» PAGE EXCERPT:

★ ★ ★

In The Mikado, Ko-Ko, the Lord High Executioner, famously has a little list “of society’s offenders who might be underground,/And who never would be missed”. The media, of course, is obsessed with lists of the opposite kind – of those that, in the opinion of the compiler(s), matter. Leaving aside the impossibility of achieving some kind of objective finality to such things, it’s always fun to see who someone thinks counts – and suddenly the spotlight has been turned on critics.

It helps that we’ve been in the news lately – thanks to the successful appeal against a libel conviction by an Irish restaurant critic who had been sued for her unfavourable review of a Belfast pizza restaurant, and a London theatre critic Nicholas de Jongh who has been in receipt of mostly good reviews himself for his own first full-length play, Plague Over England. The simple principles of writing reviews, favourable or unfavourable, was summed up by the apparently offending restaurant critic Caroline Workman, who said after the appeal, “Nobody likes a bad review, but if I can’t write honestly, good reviews are pointless.” Interestingly, I’ve had Nick de Jongh previously threaten to sue me over comments I’ve made about him in this blog (although no feedback, yet, to my positive response to his play, both here and in my Sunday Express review).

★ ★ ★

» WRITTEN INSTRUCTION 1:
In the records, change "green" to "blue" throughout the part that opens with the line containing "Select the green node for Restricted cash" and closes with the line containing "Screen dimensions: 686x360". Give those lines again with nothing else altered, leaving out the pictures.

» SUPPLIED DATA:
★ ★ ★

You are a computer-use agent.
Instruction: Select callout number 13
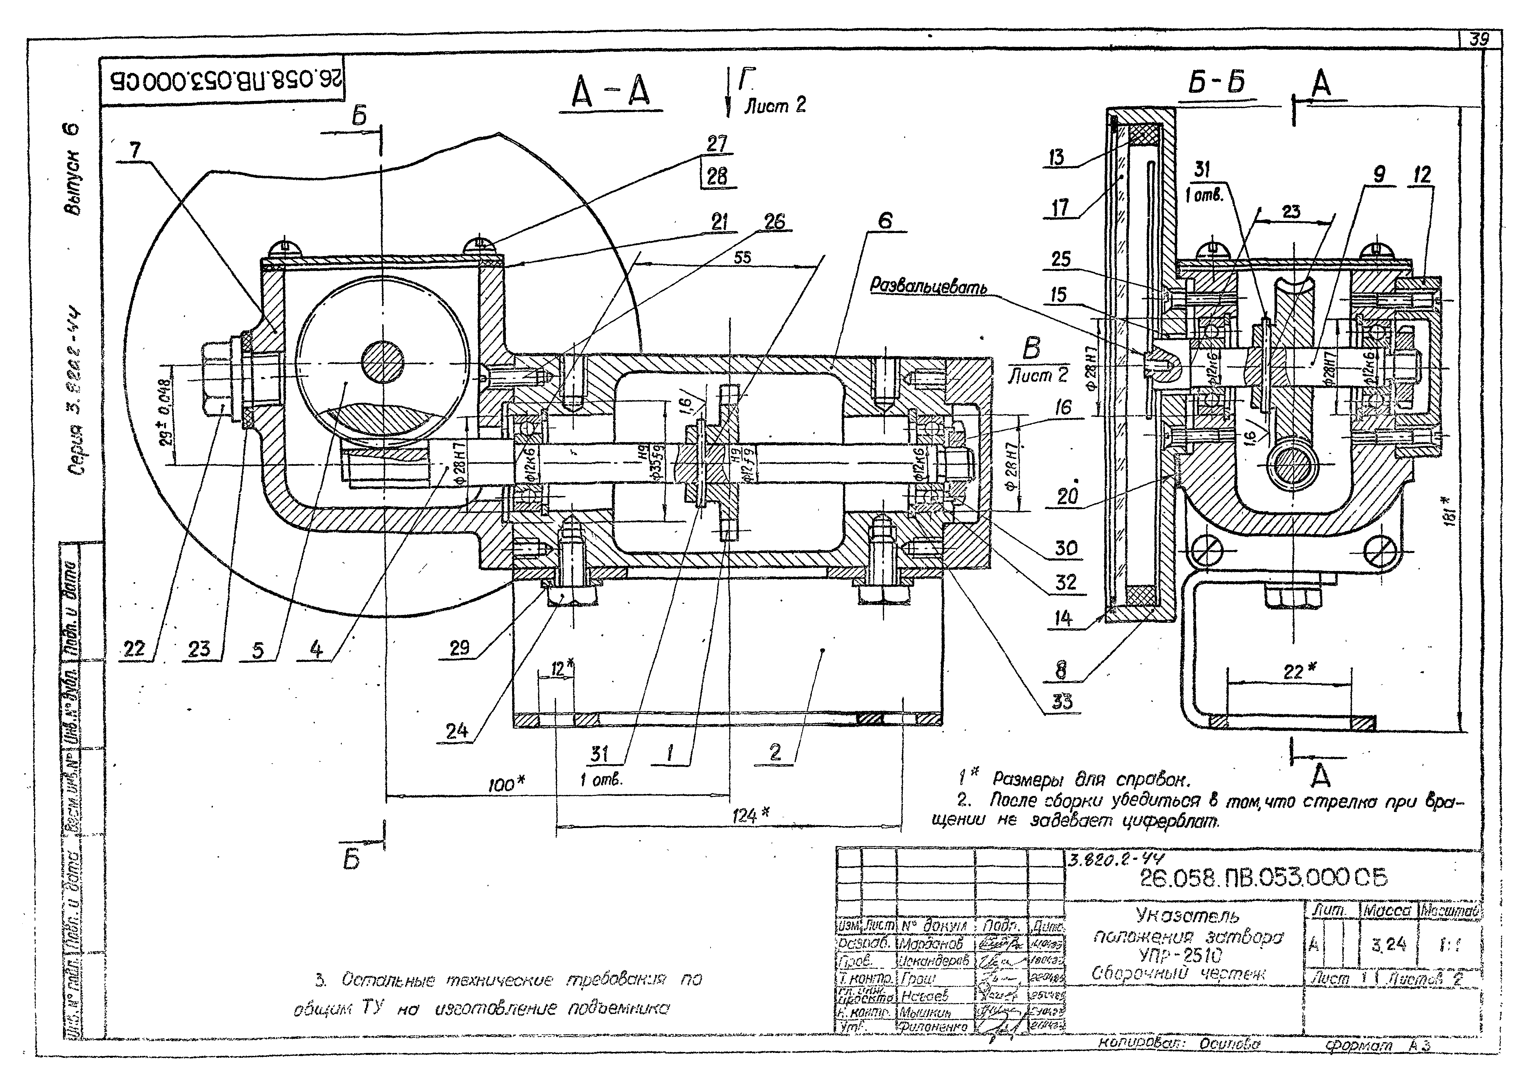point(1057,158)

★ ★ ★

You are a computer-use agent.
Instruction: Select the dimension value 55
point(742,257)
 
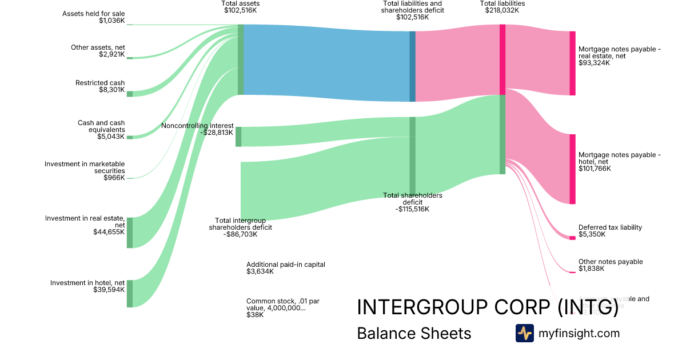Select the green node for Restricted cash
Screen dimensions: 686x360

★ ★ ★

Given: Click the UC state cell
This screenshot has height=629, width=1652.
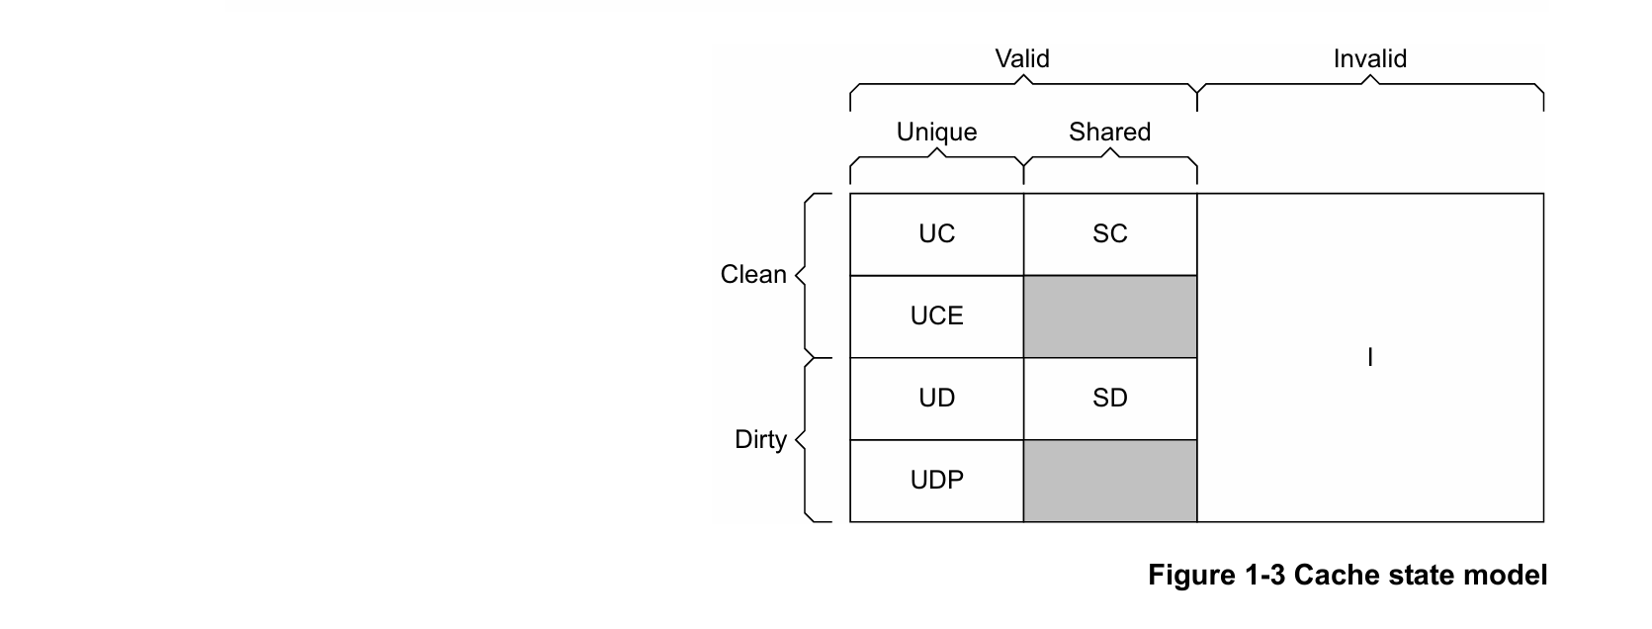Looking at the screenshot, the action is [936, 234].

★ ★ ★

» WRITTEN INSTRUCTION 2:
Answer these from the piece on critics:
(a) What title does Ko-Ko hold in The Mikado?
(b) What is the name of Nicholas de Jongh's first full-length play?
(c) In which newspaper did the writer review that play?

» WRITTEN REPLY 1:
Select the blue node for Restricted cash
Screen dimensions: 686x360

» WRITTEN REPLY 2:
(a) Lord High Executioner
(b) Plague Over England
(c) The Sunday Express